Österreichs Nationalbankchef Nowotny EZB-Mitglied warnt mit Nazivergleich vor Sparsamkeit

Zu harte Sparpolitik habe die Nazis in den 1930er Jahren an die Macht gebracht: Österreichs Notenbankchef Ewald Nowotny hat vor einer zu strikten Sparpolitik im Kampf gegen die Eurokrise gewarnt. Weil Nowotny im EZB-Rat sitzt, ist seine Kritik besonders brisant.

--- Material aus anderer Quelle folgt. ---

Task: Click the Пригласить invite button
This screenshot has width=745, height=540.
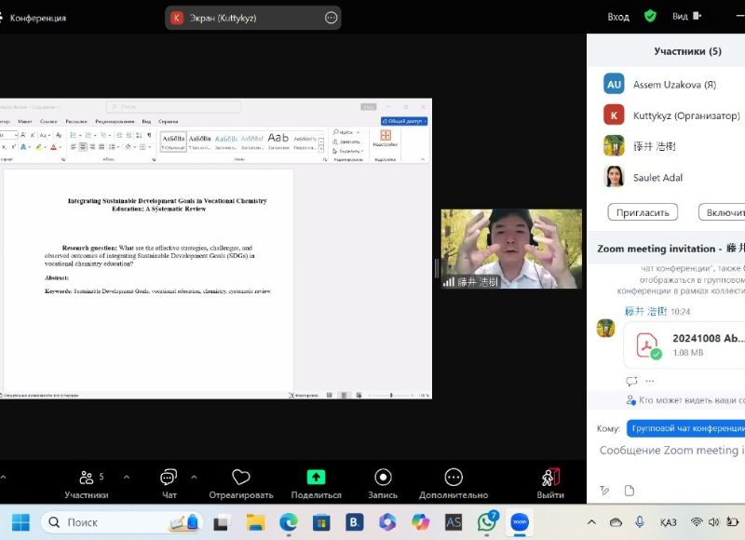Action: 643,212
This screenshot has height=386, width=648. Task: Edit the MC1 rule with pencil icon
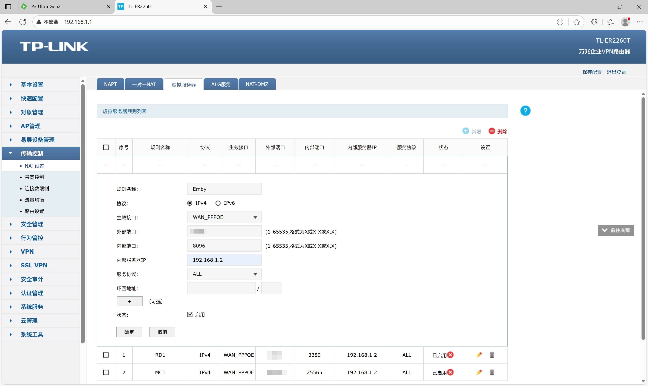coord(479,372)
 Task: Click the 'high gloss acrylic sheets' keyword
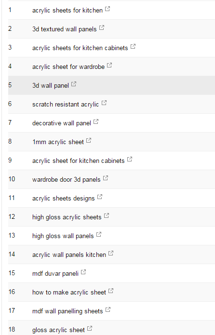point(67,217)
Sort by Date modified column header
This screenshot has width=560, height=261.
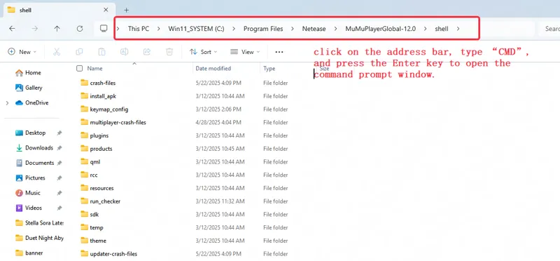[x=214, y=68]
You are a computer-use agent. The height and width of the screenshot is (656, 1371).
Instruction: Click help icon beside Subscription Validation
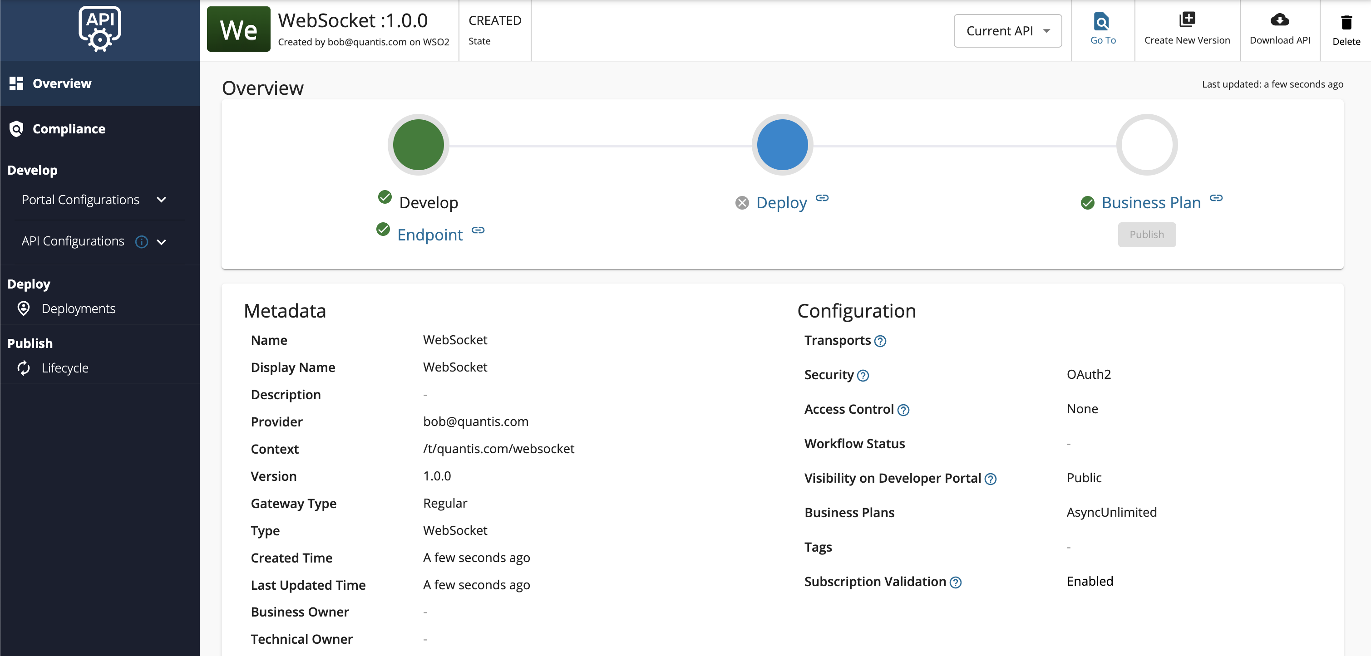tap(955, 583)
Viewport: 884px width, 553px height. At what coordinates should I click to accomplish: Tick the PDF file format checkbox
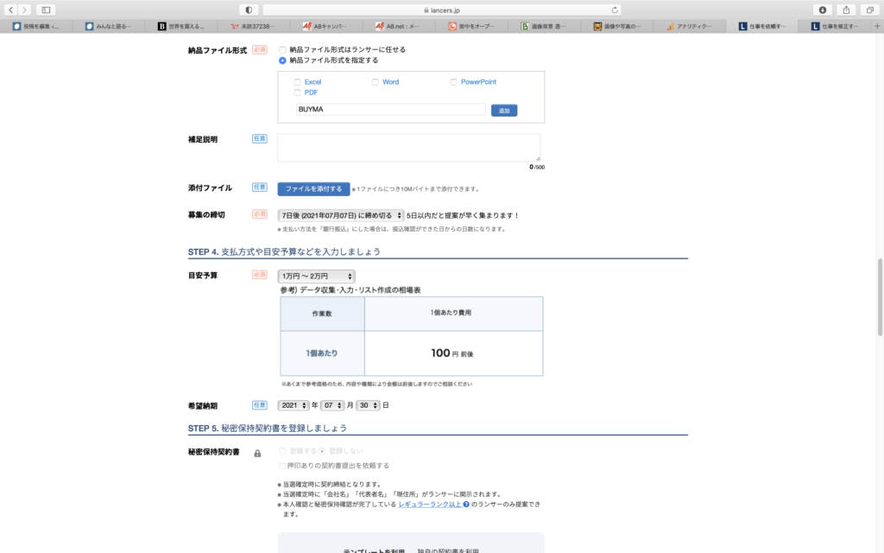[298, 92]
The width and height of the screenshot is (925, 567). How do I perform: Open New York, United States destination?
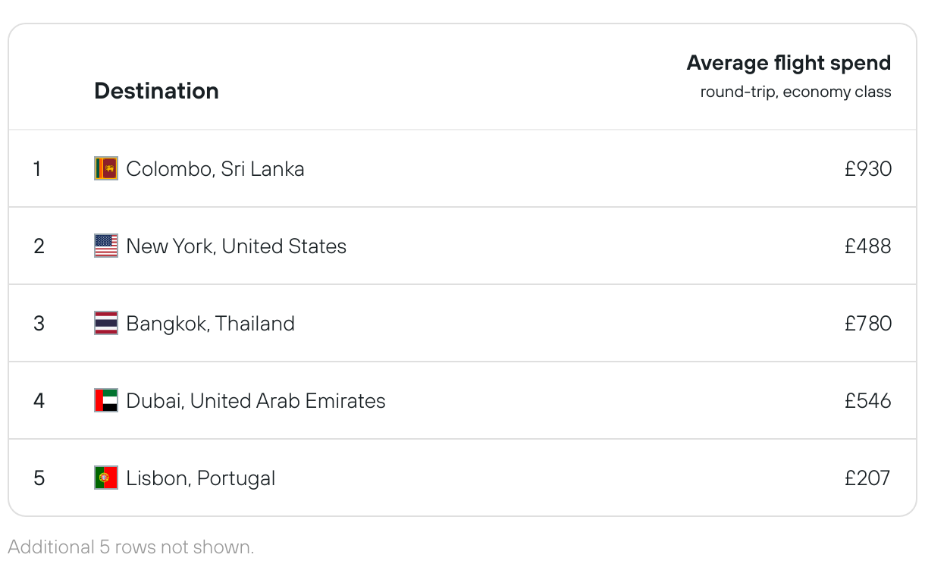[236, 246]
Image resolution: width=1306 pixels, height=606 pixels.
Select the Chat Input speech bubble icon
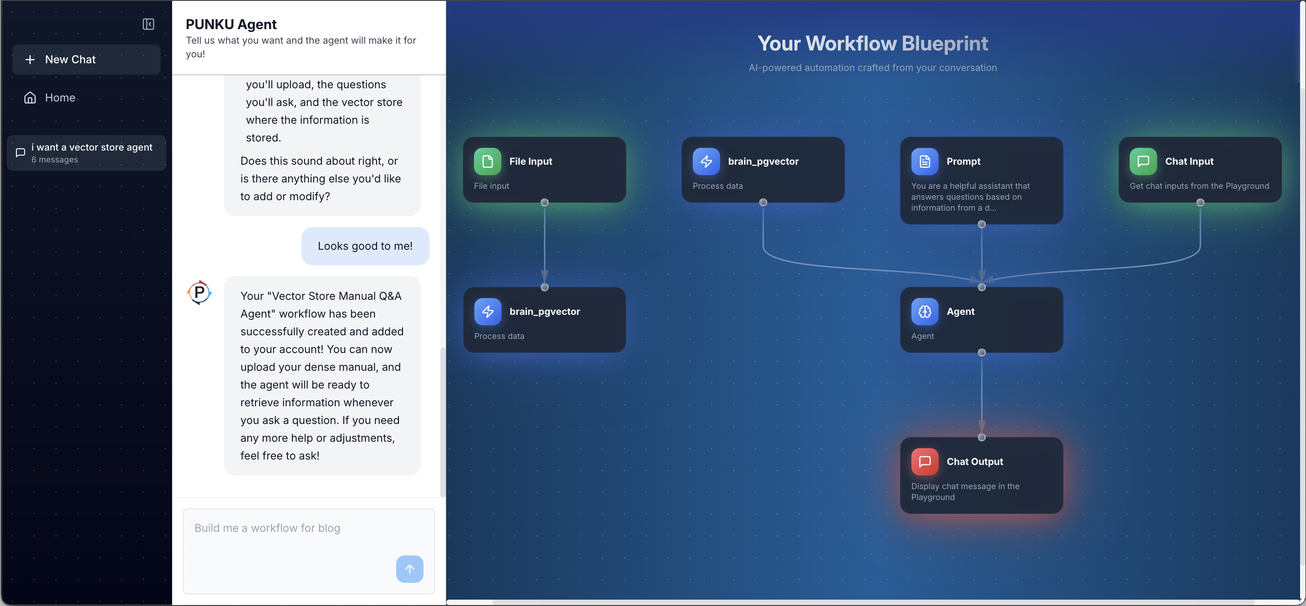click(1143, 161)
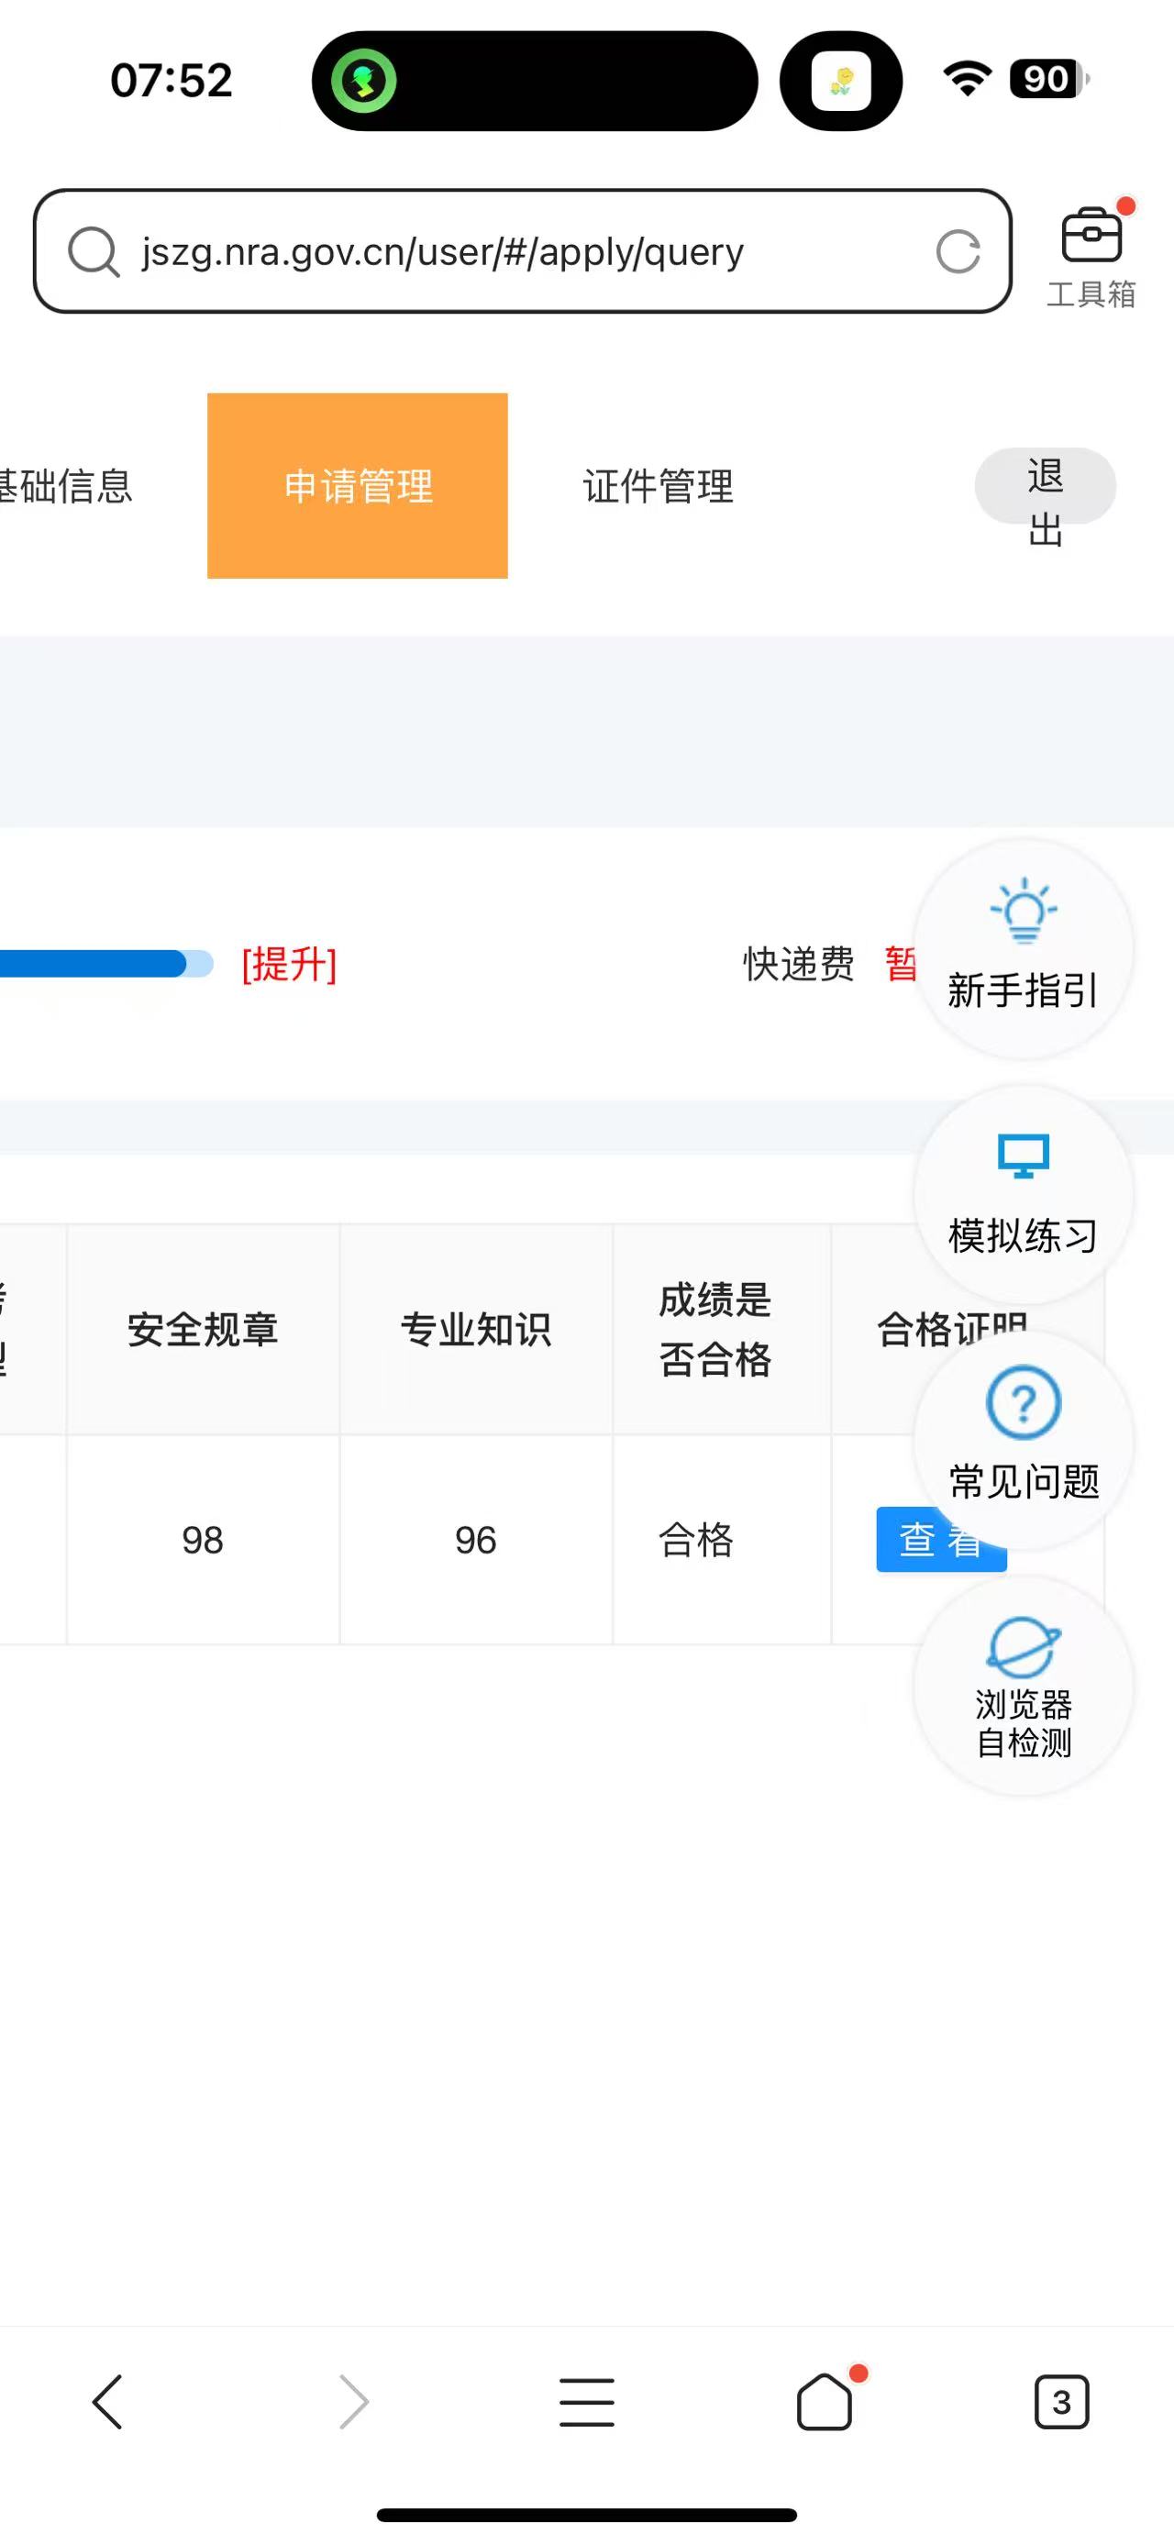
Task: Open the tab switcher showing 3
Action: coord(1061,2401)
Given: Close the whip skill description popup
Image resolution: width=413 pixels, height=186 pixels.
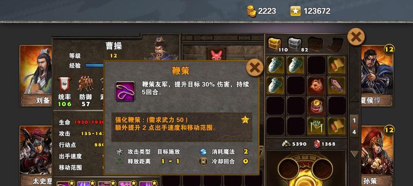Looking at the screenshot, I should pyautogui.click(x=255, y=68).
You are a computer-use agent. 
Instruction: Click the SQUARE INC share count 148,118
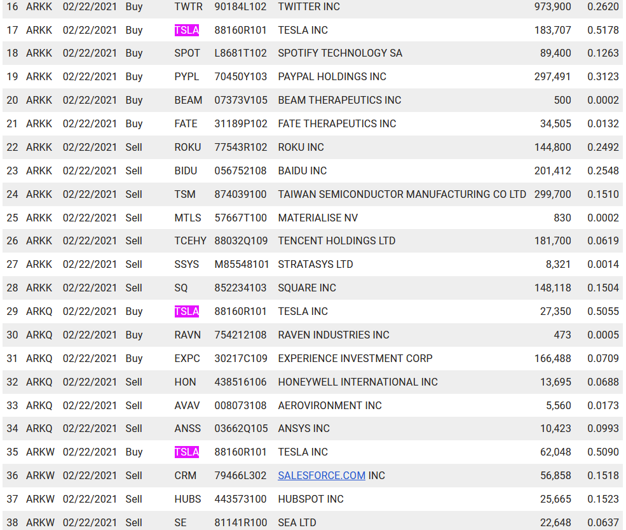click(552, 288)
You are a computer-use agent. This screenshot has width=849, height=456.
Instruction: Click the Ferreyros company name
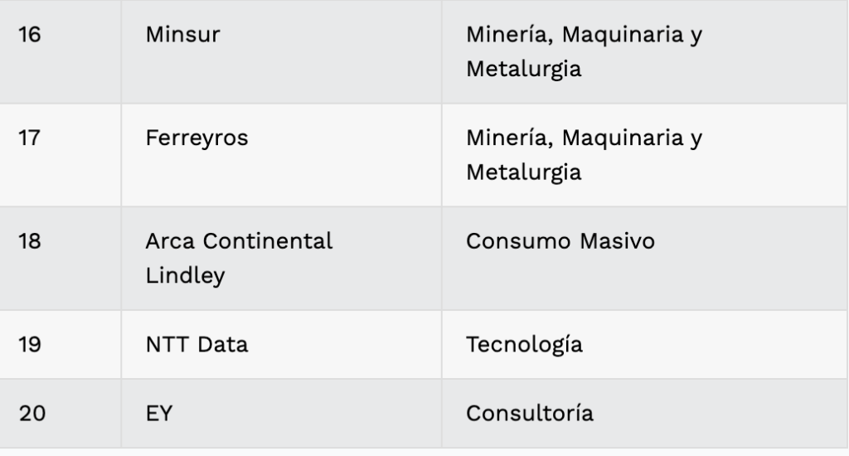pos(197,138)
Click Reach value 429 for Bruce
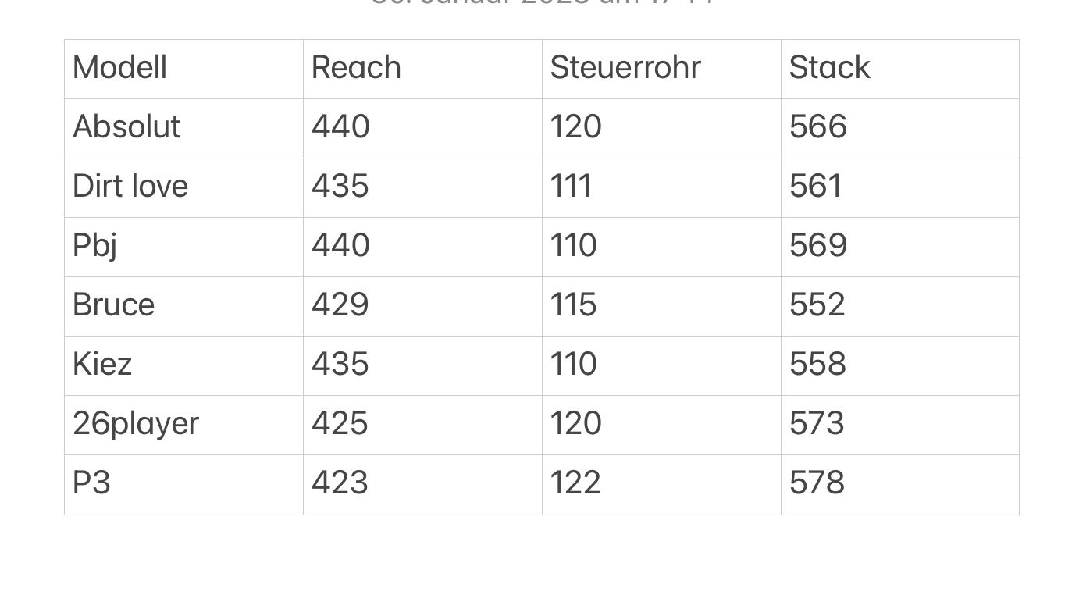The image size is (1079, 609). click(x=340, y=305)
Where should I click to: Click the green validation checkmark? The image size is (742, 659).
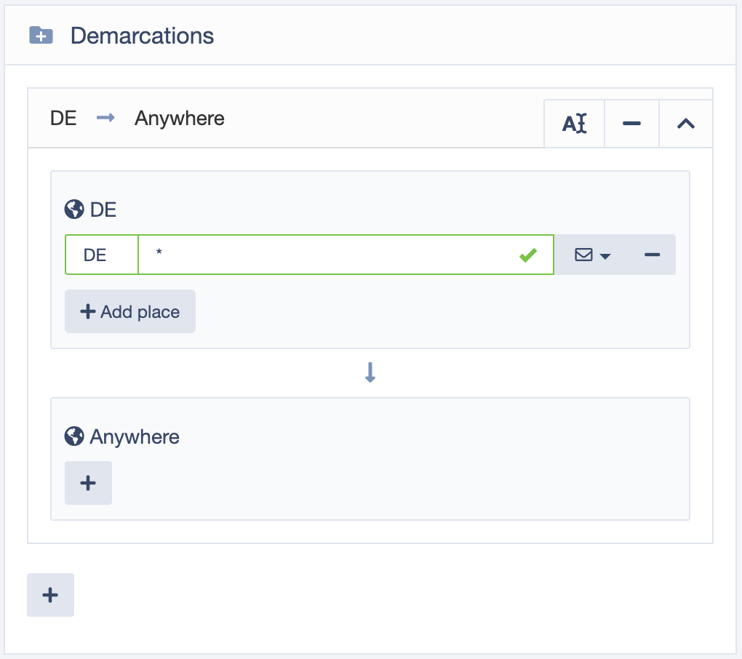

Mit einem drastischen NS-Vergleich hat Österreichs Nationalbankgouverneur Ewald Nowotny vor einer zu strikten Sparpolitik im Kampf gegen die Eurokrise gewarnt. Ähnliche Maßnahmen hätten zum Aufstieg der Nationalsozialisten Anfang der 1930er Jahre geführt, sagte Nowotny am Montagabend auf einer Konferenz in Wien, wie die Nachrichtenagenturen Bloomberg und Dow Jones berichteten.

Am Mittwoch bestätigte Nowotnys Büro die Äußerungen des Zentralbankpräsidenten vom Wochenbeginn in Wien. Demnach sagte er, der in den 1920er Jahren begonnene Sparkurs habe Massenarbeitslosigkeit, den Zusammenbruch der Demokratie und die Machtübernahme durch die Nazis zur Folge gehabt.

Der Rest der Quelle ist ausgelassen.